> **What you need to do**
1 - Output the passage of the gsub question starting at the words "I tried Remove" and stopping after "gsub('<gml.+>\\d','',a[[1]])".
2 - List every distinct regular expression pattern that the gsub question passes to gsub, writing each pattern as it appears in the code.
3 - Extend the gsub question onward from its last line.
==== Reading passage ====
2

I have a string:

a="<gml:posList srsDimension=\"2\" count=\"5\">7 -5.067 -3 56.7 -3.3 58.3 -5.65 57 -8.33</gml:posList>"

and want to gsub everything between the < and >, to now avail so far. I want to have only the numbers remaining (ie 7 -5 -3 56 -3 58...) where I can take every even/odd element to process.

I tried Remove all text between two brackets to no avail

    > gsub('<^|*>','',a[[1]],perl=TRUE)
Error in gsub("<^|*>", "", a[[1]], perl = TRUE) : 
  invalid regular expression '<^|*>'
In addition: Warning message:
In gsub("<^|*>", "", a[[1]], perl = TRUE) : PCRE pattern compilation error
    'nothing to repeat'
    at '*>'

and

gsub('<gml.+>\\d','',a[[1]])

which cuts removes the first digit

I am sure I am missing something obvious, as '<' is not a special character.

Here are some other tries (and fails)

> gsub('<.+>','',a[[1]])
[1] ""
> gsub('<.+>.+<.+>','',a[[1]])
[1] ""
> gsub('<gml.+>','',a[[1]])
==== Dataset content ====
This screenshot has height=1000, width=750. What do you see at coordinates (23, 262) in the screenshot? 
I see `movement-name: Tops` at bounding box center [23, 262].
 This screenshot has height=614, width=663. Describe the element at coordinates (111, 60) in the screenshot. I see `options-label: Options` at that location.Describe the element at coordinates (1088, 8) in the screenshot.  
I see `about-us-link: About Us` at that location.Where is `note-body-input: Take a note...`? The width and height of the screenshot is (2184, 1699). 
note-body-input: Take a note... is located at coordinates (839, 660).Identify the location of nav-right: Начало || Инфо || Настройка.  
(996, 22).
====
> **Responses by task**
1 -
I tried Remove all text between two brackets to no avail

    > gsub('<^|*>','',a[[1]],perl=TRUE)
Error in gsub("<^|*>", "", a[[1]], perl = TRUE) : 
  invalid regular expression '<^|*>'
In addition: Warning message:
In gsub("<^|*>", "", a[[1]], perl = TRUE) : PCRE pattern compilation error
    'nothing to repeat'
    at '*>'

and

gsub('<gml.+>\\d','',a[[1]])

2 -
'<^|*>'
'<gml.+>\\d'
'<.+>'
'<.+>.+<.+>'
'<gml.+>'

3 -
[1] ""
frank
  • 3,036
  • 7
  • 33
  • 65

2 Answers2

13

You can use

 gsub("<[^>]+>", "",a)
[1] "7 -5.067 -3 56.7 -3.3 58.3 -5.65 57 -8.33"

"<" and ">" are literals, "[^>]" matches any character that is not ">" and "+" allows for one or more matches. Using gsub repeats this match as many times as this pattern is found. The pattern is replaced by the empty string "".

lmo
  • 37,904
  • 9
  • 56
  • 69
1
library(qdapRegex)
a="<gml:posList srsDimension=\"2\" count=\"5\">7 -5.067 -3 56.7 -3.3 58.3 -5.65 57 -8.33</gml:posList>"
rm_between(a, "<", ">", extract = T)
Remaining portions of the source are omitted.